I and my fellow coaches appear to disagree on whether a young player can still take part in full contact drills, training or game  if he does not have his mouth guard with him.


I’m informed that the club’s guidelines are that if his/her  parent is present and gives permission or there is a letter stating that it is ok for that player to play without his/her mouth guard then we as club and coaches are able to play that player.


I know that the RFU have also provided a guideline that mouth guards are recommended at all times but the position I am taking is that we, as club and as individuals, have a duty of care and if we knowingly allow anybody to play without the correct protection and an injury occurs we may be likely to be found guilty of negligence even if we have that prior permission.


I do not believe that a letter or verbal permission abrogates us from our responsibility of caring for our players…especially the young.


Maybe I am reading too much into this but the Health and Safety Act is an enabling act (possibly doesn’t cover sport- not sure about that) where the responsibility of safety is inherent in everybody not just nominated persons and with the litigation climate in this country becoming more like the USA I would hate for one of our parents to get “legal” if one of their little dears gets injured. Dentistry is not cheap.
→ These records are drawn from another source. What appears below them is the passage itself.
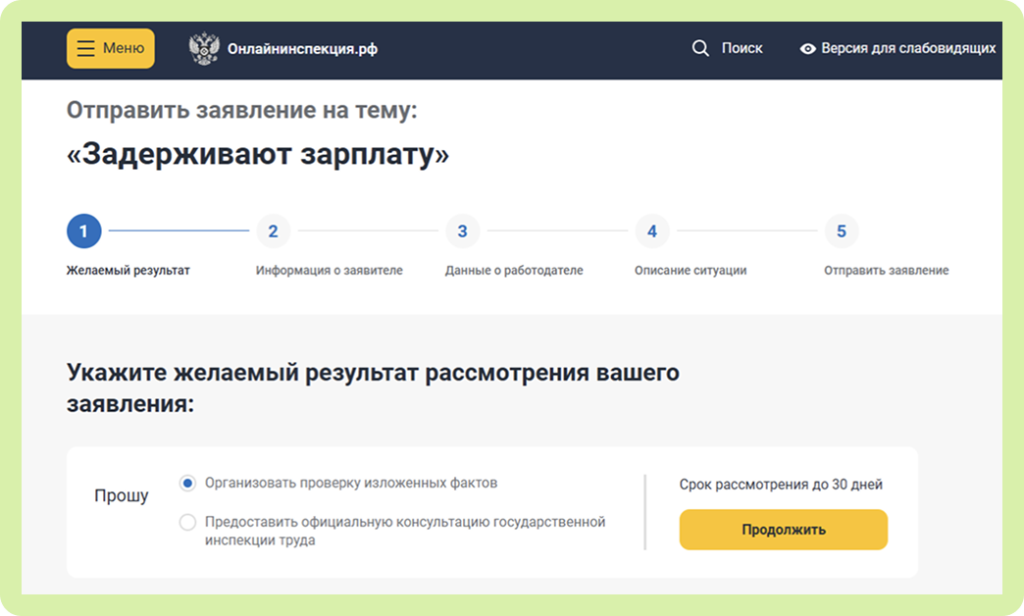Screen dimensions: 1024x616
Task: Click the coat of arms logo icon
Action: [204, 49]
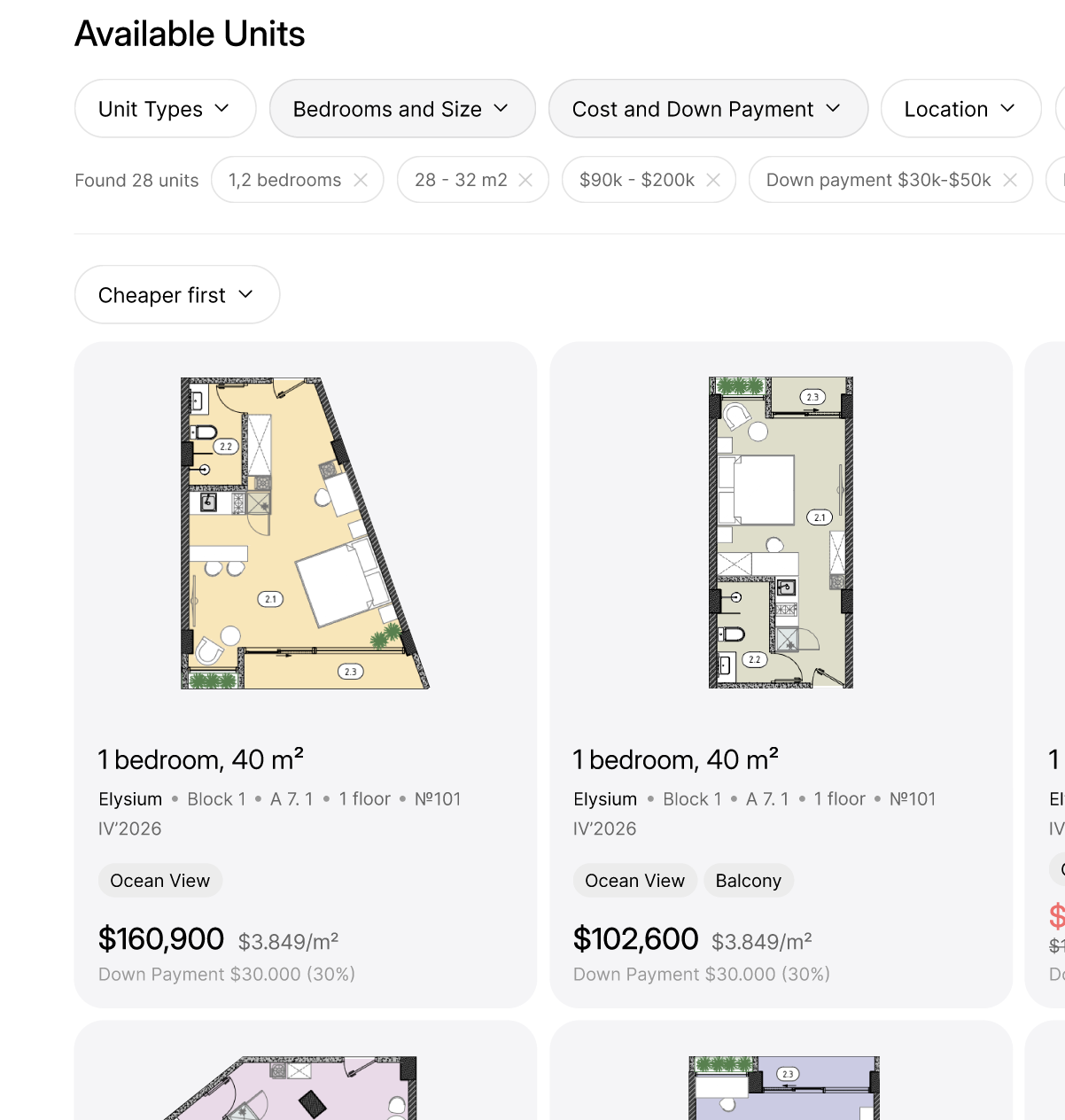Open the $102,600 unit listing title
Viewport: 1065px width, 1120px height.
click(675, 760)
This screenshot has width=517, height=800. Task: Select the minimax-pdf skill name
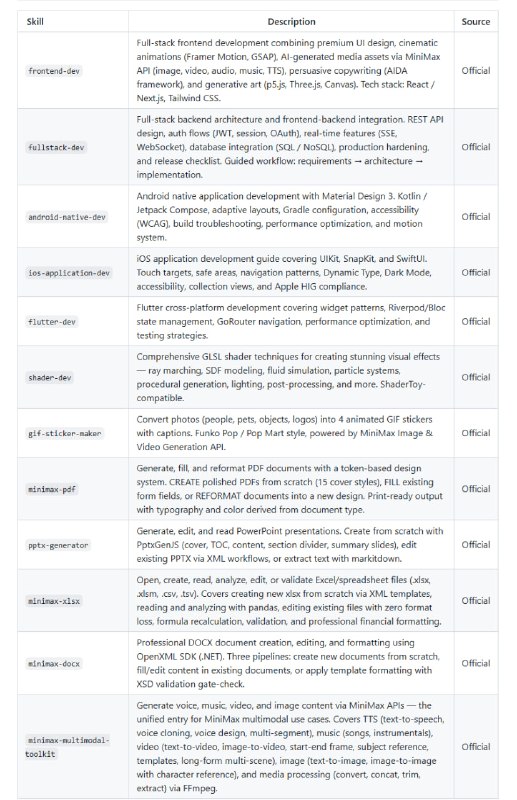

My approach is if the player does not have their gumshields then they cannot take part in any contact . Period…just in case.


Do we have anybody who could clarify this point.



Kind regards




I have posted your email question to me in our answers section so we might get some more feedback from other coaches.

My view is that you are quite right to ask all your young players to wear a mouthguard for contact sessions. If a young player attends a session and has forgotten their mouthgurad should they be excluded? Would that harm them more than a knock on the mouth?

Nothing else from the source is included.